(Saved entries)
◆ ◆ ◆ ◆ ◆
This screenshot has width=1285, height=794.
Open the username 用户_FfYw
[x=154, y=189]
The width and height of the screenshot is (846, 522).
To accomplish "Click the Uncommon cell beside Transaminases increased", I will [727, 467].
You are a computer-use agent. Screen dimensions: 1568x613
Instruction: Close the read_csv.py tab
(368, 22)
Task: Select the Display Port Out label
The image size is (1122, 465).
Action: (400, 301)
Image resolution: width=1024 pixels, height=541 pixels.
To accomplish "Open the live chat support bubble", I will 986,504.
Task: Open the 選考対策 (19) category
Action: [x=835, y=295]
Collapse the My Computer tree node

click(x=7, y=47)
◆ ◆ ◆ ◆ ◆
▸ YOUR GOAL
Exactly the lines from the one with "You are a computer-use" through the end of the entries, both included, should be written out, and no others.

▸ ANSWER FOR THE TASK
You are a computer-use agent. Screen dimensions: 1568x613
Instruction: Close the read_csv.py tab
(368, 22)
Task: Select the Display Port Out label
The image size is (1122, 465).
Action: (400, 301)
Image resolution: width=1024 pixels, height=541 pixels.
To accomplish "Open the live chat support bubble", I will 986,504.
Task: Open the 選考対策 (19) category
Action: [x=835, y=295]
Collapse the My Computer tree node

click(x=7, y=47)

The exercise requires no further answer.